-- WORK INSTRUCTIONS --
Each record below is to be output unchanged, and any picture is to be dropped.

-- Data extracted from a collection --
——————
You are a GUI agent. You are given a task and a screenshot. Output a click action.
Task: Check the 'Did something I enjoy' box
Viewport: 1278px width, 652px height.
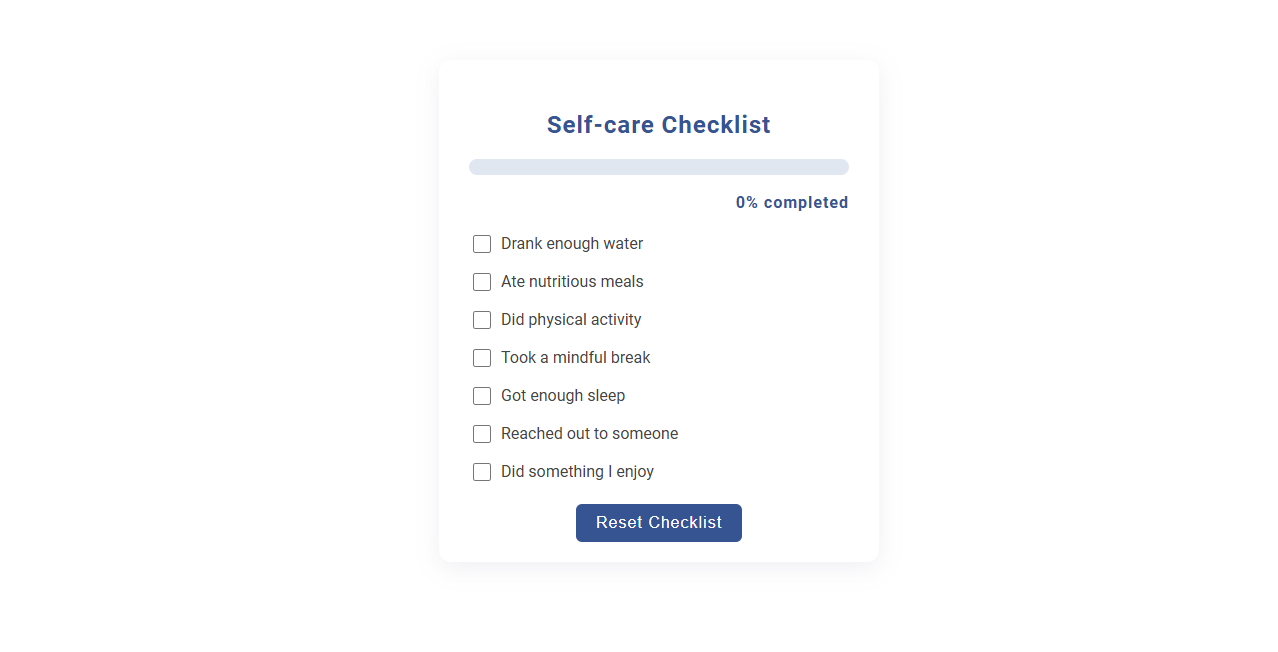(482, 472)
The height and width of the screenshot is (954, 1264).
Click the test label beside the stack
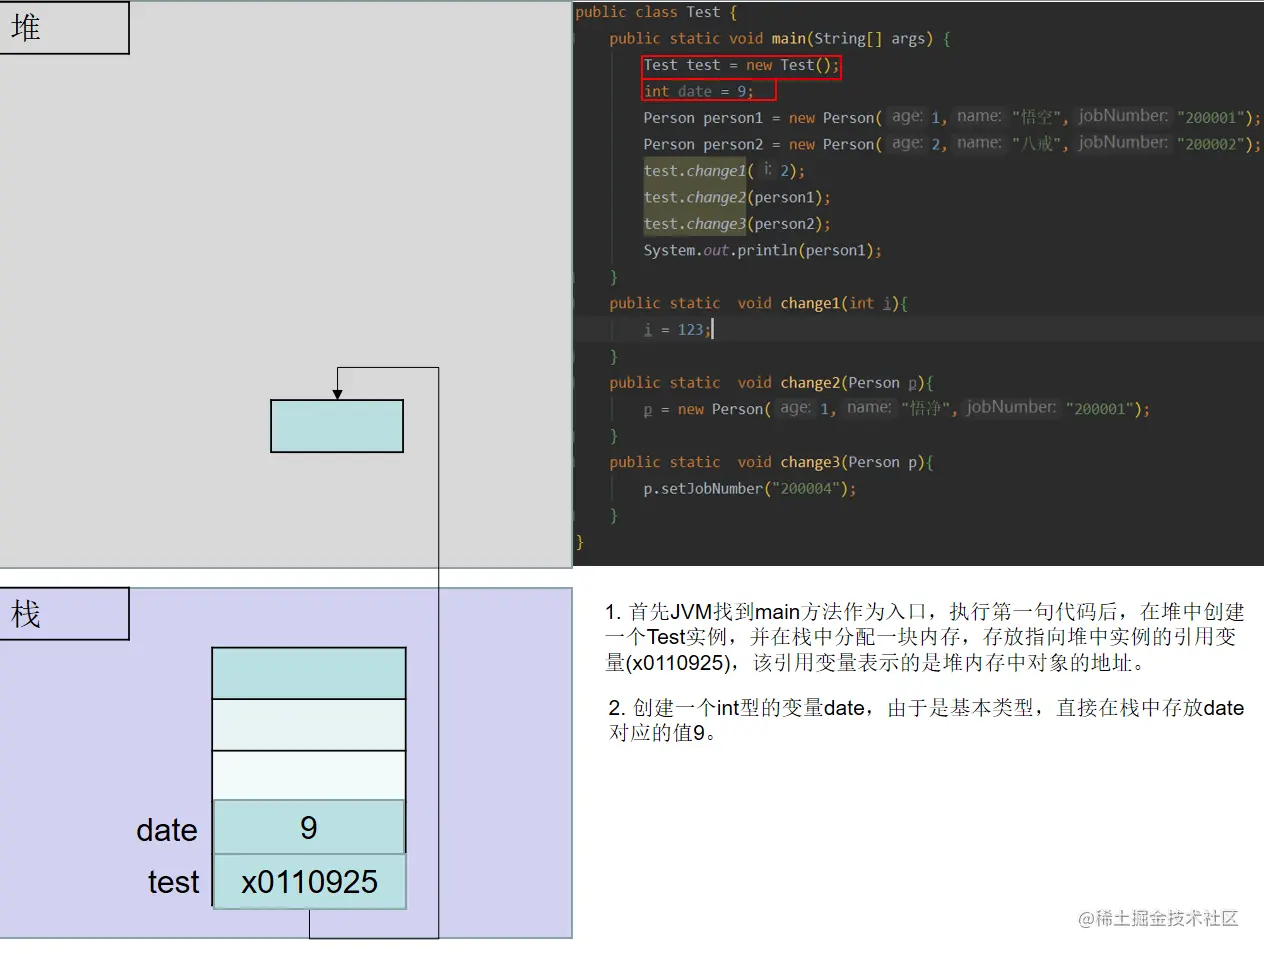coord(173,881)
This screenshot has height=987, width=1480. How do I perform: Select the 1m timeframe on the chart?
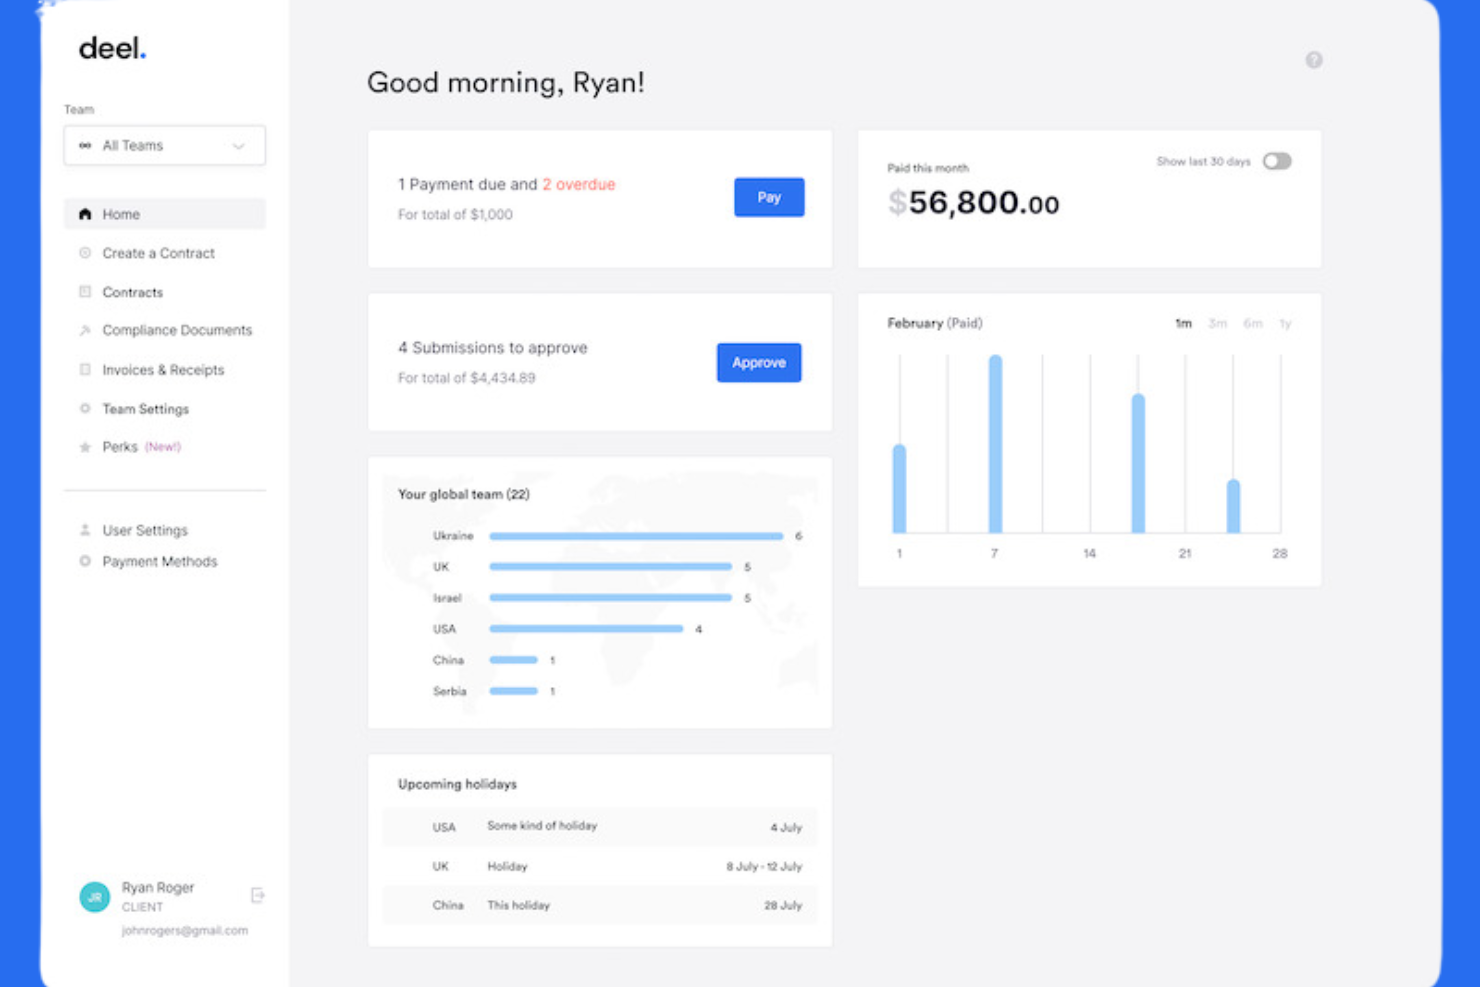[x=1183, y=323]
——————
-- RESPONSE FOR THIS EXERCISE --
You are a GUI agent. You are given a task and a screenshot. Output a click action.
Task: Check the 'Did something I enjoy' box
Viewport: 1278px width, 652px height.
(482, 472)
The height and width of the screenshot is (954, 1264).
Click the test label beside the stack
coord(173,881)
This screenshot has height=987, width=1480. How do I perform: Select the 1m timeframe on the chart?
[x=1183, y=323]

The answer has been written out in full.